1. Sejarah penggunaan roti berjamur dan penemuan antibiotik pertama
Dilansir website stemside, pada zaman dulu,
pengobatan tradisional dengan tumbuhan, madu, dan kotoran hewan digunakan untuk
mengobati luka yang infeksi. Para ahli juga menemukan antibiotik sejenis
tetrasiklin pada kerangka manusia berusia 1500 tahun di Mesir. Hal ini
memungkinkan bahwa orang-orang pada zaman itu sudah mengkonsumsi tetrasiklin
didalam makanan mereka. Selain itu mereka juga menggunakan roti berjamur yang
ternyata jamur tersebut mengandung zat antimikroba yang bertanggung jawab untuk
mengobati infeksi. Penggunaan roti berjamur cukup efektif untuk mengobati
pasien yang mengalami luka. Pengertian antimikroba dan antibiotik sendiri tidak
jauh berbeda. Antimikroba adalah zat alami atau sintesis untuk melawan mikroba.

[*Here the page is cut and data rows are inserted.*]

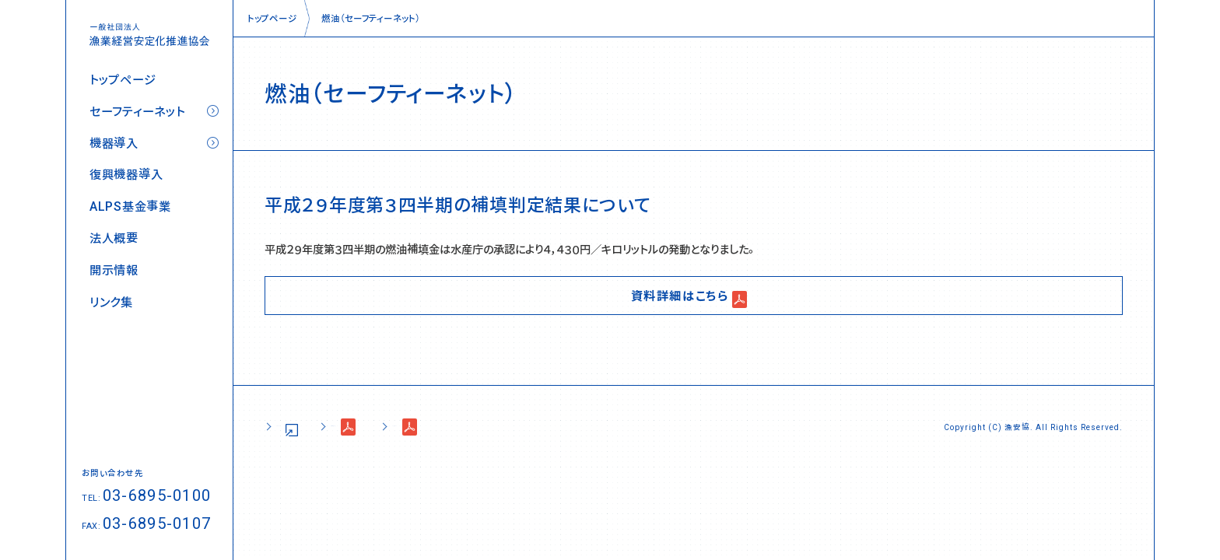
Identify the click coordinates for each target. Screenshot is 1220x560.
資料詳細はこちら (680, 294)
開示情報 (113, 270)
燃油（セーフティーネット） (370, 18)
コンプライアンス (567, 426)
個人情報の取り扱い (432, 426)
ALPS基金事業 (130, 206)
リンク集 (111, 302)
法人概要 (113, 238)
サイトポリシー (307, 426)
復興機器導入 (126, 174)
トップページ (122, 79)
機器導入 (113, 143)
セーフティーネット (136, 111)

Sedangkan antibiotik adalah zat yang diproduksi suatu mikroorganisme untuk
menghambat atau membunuh organisme lain. Semua antibiotik adalah antimikroba.
Pengetahuan tentang mikroorganisme penyebab
penyakit berserta zat antimikroba ini tidak dimiliki oleh orang-orang pada
zaman tersebut hingga pada abad ke 19 berkembang ilmu pengetahuan terkait
mikroba. Dimulai dengan penemuan mikroskrop oleh Antoine van Leeuwenhoek untuk
mengamati makhluk mikroskopis. Lalu Louis Pasteur menciptakan Germ Theory dimana kuman(mikroba)

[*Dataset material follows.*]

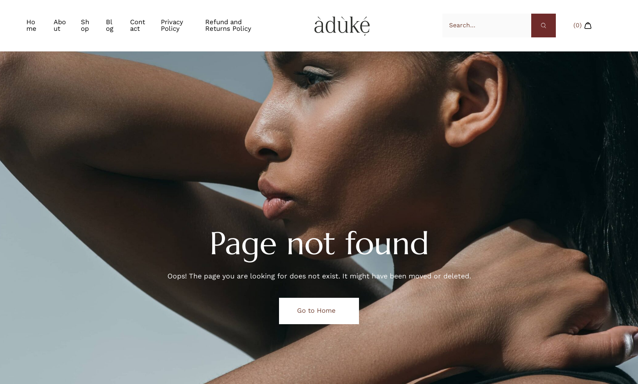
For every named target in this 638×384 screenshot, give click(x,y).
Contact (137, 25)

bertanggung jawab atas penyakit menular. Dilanjutkan oleh Robert Koch yang
mengidentifikasi mikroba yang bertanggung jawab menyebabkan penyakit pada
manusia seperti antraks, kolera dan TBC yang dinamakan patogen. Setelah itu
mulailah para ahli mengembangkan kemoterapi spesifik yang dapat membunuh
pathogen tersebut.
Rudolf Emmerich dan Oscar Low lalu menemukan antibotik pertama dari bakteri Pseudomonas aeruginosa yang dapat membunuh bakteri penyebab antraks (Bacillus antraks). Tetapi penggunaan antibotik dari bakteri ini menimbulkan masalah toksisitas yang lain karena Pseudomonas aeruginosa adalah bakteri patogen. Di sisi lain Paul Ehrlich menemukan Salvarsan sebagai antimikroba yang digunakan untuk mengobati penyakit sifilis oleh treponema pallidum.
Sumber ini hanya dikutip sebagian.